**Given problem**:
Answer these questions about the forum thread below.
1. Which paid software does the first comment say the writer would use?
2. Which paper does JeanTate identify as the "Galaxy Zoo: Bars in Disc galaxies paper"?
3. According to the quoted blog passage, what percentage of the time should a one-sigma error bar cover the true value on average?

**Page excerpt**:
◇ ◇ ◇ ◇ ◇ ◇ ◇
Astronomers rarely use Microsoft products for analysis. I would use IDL (but that is a paid software). There's probably python packages in atrophy which could do it - Brooke (vrooje) would be the best person to ask about that.

There a paper by Cameron (? don't remember year, maybe 2010) which discussed methods for calculating errors on fractions near 0 and 1. Did you find that? I think we cite it in the Galaxy Zoo: Bars in Disc galaxies paper.

Posted March 14, 2014 4:35 PM
by JeanTate in response to klmasters's comment.

Thanks Karen.

For the Quench project, I intend to stick to using tools any ordinary zooite has access to (and likely familiarity with), hence things like MS Excel and Open Office; for my own research outside Quench, I am always on the lookout for (free!) tools and approaches I can fairly easily master, such as those based on Python. IDL is, obviously, not on my radar. 😦

There a paper by Cameron (? don't remember year, maybe 2010) which discussed methods for calculating errors on fractions near 0 and 1. Did you find that? I think we cite it in the Galaxy Zoo: Bars in Disc galaxies paper.

No, I did not find that; thanks for the pointer! 😄

Posted March 14, 2014 6:17 PM
by JeanTate in response to klmasters's comment.

There a paper by Cameron (? don't remember year, maybe 2010) which discussed methods for calculating errors on fractions near 0 and 1. Did you find that? I think we cite it in the Galaxy Zoo: Bars in Disc galaxies paper.

The "Galaxy Zoo: Bars in Disc galaxies paper" is Melvin+ 2014, which cites Cameron+ 2010.

I did not find anything in Cameron+ 2010 on "methods for calculating errors on fractions near 0 and 1", perhaps it was in another paper Melvin+ 2014 cited?

In any case, in Melvin+ 2014, there's the following re error bars (formatting not copied faithfully! but I hope the equation is correct despite that):

Each point is labelled with the number of barred disc galaxies (N_bar) over the total number of disc galaxies (N_disc) observed within the given bin. We show 1σ errors for each point (grey), with the errors calculated as follows;

σ_f = SQRT((f_bar * (1-f_bar))/N_disc)

Posted April 25, 2014 3:46 PM
by JeanTate in response to JeanTate's comment.

Digging a bit deeper, Cameron+ 2010 say this about the error bars (in their Figure 3, which is similar to Melvin+ 2014's Figure 7*):

We also note that the error bars shown in Fig. 3 reflect the Poisson uncertainties only;

And Melvin+ 2014 also to Poisson (re their Figure 9, which is also similar):

green tramlines which represent Poissonian errors

Hmm, where did I read about a problem with Poisson error bars? Here: Those Deceiving Error Bars, from a blog by Tommaso Dorigo (one of my fave physics blogs). The context is HEP (high energy physics), but it seems quite pertinent here. Consider this (my emphasis):

So what's the problem with Poisson error bars ? The problem is that those error bars are not representing exactly what we would want them to. A "plus-or-minus-one-sigma" error bar is one which should "cover", on average, 68% of the time the true value of the unknown quantity we have measured: 68% is the fraction of area of a Gaussian distribution contained within -1 and +1 sigma. For Gaussian-distributed random variables a 1-sigma error bar is always a sound idea, but for Poisson-distributed data it is not typically so. What's worse, we do not know what the true variance is, because we only have an estimate of it (N), while the variance is equal to the true value (m). In some cases this makes a huge difference. [...] Worse still is the fact that the Poisson distribution, for small (m<50 or so) expected counts, is not really symmetric. This causes the +-sqrt(N) bar to misrepresent the situation very badly for small N. Let us see this with an example.
◇ ◇ ◇ ◇ ◇ ◇ ◇
**Listed entries**:
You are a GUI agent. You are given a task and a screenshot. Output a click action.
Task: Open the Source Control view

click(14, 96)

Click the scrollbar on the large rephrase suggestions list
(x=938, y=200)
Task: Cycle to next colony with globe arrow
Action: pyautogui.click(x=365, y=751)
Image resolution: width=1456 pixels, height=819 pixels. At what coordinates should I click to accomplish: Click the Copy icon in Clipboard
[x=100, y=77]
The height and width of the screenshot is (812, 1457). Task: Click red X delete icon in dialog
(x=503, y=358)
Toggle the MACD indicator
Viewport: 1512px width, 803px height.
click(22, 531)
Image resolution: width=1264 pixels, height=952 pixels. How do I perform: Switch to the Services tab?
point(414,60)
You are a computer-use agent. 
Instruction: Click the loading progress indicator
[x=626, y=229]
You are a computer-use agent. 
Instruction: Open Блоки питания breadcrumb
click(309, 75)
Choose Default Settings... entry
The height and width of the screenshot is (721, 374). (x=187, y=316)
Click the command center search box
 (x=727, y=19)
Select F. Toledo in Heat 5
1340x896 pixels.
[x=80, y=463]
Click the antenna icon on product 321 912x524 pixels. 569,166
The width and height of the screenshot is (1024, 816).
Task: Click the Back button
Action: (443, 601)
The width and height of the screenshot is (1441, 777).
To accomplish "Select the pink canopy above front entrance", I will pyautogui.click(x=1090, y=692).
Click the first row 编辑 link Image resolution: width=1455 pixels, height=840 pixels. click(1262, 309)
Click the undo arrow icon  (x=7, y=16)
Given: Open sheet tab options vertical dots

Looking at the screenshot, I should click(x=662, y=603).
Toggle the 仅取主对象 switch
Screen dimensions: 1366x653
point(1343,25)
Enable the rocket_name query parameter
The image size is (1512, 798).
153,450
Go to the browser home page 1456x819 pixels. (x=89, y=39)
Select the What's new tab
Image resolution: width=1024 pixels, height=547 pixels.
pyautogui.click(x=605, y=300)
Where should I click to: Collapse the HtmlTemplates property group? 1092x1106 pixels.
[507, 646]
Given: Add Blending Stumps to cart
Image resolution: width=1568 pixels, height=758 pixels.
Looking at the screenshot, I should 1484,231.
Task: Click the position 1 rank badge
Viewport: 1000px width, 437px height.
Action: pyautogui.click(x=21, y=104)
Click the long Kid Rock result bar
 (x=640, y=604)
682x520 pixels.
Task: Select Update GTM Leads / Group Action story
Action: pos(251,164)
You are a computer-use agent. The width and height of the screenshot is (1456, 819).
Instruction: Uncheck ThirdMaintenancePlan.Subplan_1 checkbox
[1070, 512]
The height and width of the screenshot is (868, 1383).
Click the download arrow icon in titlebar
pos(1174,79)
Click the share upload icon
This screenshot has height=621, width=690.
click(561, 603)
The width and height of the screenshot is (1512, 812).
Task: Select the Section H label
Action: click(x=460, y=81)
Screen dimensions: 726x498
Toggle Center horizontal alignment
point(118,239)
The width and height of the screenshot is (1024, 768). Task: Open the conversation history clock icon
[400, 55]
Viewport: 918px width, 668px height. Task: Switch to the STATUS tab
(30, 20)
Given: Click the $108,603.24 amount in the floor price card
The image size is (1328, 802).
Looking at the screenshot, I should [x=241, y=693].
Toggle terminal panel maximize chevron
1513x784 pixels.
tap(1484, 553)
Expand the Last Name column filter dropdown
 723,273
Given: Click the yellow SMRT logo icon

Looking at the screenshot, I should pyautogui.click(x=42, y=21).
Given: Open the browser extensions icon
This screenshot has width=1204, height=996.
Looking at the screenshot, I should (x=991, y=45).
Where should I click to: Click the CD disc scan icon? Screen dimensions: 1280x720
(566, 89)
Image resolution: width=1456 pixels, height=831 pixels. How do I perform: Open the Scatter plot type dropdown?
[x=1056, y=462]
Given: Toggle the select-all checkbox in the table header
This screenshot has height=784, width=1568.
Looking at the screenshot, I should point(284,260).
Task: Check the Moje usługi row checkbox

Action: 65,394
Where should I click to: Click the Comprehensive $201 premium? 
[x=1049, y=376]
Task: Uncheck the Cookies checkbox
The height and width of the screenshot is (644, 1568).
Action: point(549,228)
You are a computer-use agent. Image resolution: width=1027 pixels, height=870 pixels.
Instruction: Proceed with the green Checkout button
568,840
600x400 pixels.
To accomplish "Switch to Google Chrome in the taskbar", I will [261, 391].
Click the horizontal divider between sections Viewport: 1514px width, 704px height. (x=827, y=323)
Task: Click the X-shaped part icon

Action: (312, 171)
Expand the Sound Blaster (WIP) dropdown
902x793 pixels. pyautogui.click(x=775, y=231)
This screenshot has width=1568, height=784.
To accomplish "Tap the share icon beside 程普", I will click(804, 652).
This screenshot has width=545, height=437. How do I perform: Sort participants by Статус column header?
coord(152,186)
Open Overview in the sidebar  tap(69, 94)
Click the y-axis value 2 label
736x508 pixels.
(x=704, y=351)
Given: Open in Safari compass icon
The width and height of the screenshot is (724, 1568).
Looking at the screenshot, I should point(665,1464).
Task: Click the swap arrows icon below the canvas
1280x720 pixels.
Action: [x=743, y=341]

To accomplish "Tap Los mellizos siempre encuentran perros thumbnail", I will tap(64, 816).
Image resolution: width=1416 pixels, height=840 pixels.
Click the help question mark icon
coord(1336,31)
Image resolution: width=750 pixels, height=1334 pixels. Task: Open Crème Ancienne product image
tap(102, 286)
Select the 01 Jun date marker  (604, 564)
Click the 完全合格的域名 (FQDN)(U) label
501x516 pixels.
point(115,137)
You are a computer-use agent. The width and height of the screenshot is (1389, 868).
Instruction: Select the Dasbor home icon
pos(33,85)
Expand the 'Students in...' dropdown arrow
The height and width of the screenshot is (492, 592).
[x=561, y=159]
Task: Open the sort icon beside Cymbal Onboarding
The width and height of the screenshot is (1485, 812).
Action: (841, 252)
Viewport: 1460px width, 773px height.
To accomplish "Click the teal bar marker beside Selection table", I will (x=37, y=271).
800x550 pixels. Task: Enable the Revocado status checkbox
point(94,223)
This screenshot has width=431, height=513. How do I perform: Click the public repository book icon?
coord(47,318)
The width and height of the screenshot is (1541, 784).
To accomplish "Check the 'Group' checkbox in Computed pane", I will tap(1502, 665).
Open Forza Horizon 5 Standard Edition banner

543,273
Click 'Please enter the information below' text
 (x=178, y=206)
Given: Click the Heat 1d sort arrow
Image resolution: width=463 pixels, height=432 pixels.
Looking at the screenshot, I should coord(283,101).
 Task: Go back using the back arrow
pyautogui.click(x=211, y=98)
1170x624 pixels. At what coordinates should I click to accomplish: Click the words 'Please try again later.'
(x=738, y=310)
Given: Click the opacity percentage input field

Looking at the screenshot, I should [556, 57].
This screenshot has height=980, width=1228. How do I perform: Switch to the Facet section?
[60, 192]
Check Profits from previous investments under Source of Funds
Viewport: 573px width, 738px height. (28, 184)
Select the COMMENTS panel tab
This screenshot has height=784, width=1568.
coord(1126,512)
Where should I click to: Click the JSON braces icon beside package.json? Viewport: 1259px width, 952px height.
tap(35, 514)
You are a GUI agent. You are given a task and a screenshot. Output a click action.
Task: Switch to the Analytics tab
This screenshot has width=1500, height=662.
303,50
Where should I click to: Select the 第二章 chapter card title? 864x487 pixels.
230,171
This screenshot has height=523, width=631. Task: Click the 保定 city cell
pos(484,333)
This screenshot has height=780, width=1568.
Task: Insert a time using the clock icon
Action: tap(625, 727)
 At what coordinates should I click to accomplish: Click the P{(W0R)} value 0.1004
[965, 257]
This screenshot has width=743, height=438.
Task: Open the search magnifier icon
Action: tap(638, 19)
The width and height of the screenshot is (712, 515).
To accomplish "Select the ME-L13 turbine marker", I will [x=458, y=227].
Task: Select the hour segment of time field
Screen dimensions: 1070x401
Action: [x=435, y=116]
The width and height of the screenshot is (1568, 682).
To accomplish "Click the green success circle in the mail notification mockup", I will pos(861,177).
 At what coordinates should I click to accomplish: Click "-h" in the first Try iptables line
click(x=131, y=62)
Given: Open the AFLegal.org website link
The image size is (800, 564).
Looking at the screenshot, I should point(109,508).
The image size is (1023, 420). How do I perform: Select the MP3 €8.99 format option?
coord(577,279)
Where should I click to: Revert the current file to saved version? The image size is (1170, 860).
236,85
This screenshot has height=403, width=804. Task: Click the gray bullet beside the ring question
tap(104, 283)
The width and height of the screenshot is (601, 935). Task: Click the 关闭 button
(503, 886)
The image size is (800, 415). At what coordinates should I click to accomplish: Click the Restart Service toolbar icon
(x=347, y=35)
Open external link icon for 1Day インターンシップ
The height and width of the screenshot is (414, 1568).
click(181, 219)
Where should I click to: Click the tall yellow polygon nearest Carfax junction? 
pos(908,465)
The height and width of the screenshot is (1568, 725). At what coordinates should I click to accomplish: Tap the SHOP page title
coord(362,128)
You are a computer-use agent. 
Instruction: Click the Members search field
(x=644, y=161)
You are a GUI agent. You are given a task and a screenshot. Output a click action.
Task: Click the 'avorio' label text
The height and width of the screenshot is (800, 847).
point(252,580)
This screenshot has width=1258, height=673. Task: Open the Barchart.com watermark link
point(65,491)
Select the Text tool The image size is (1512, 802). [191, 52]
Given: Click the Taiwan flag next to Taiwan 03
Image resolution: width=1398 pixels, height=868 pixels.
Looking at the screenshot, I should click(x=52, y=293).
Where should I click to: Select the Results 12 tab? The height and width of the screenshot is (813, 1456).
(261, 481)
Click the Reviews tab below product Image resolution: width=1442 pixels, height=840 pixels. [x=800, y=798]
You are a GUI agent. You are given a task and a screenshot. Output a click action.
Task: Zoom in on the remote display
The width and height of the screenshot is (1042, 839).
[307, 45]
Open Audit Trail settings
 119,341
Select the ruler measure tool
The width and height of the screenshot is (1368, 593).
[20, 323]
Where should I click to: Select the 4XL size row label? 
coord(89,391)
◇ ◇ ◇ ◇ ◇ ◇ ◇
**Result of this exercise**:
1. IDL
2. Melvin+ 2014
3. 68%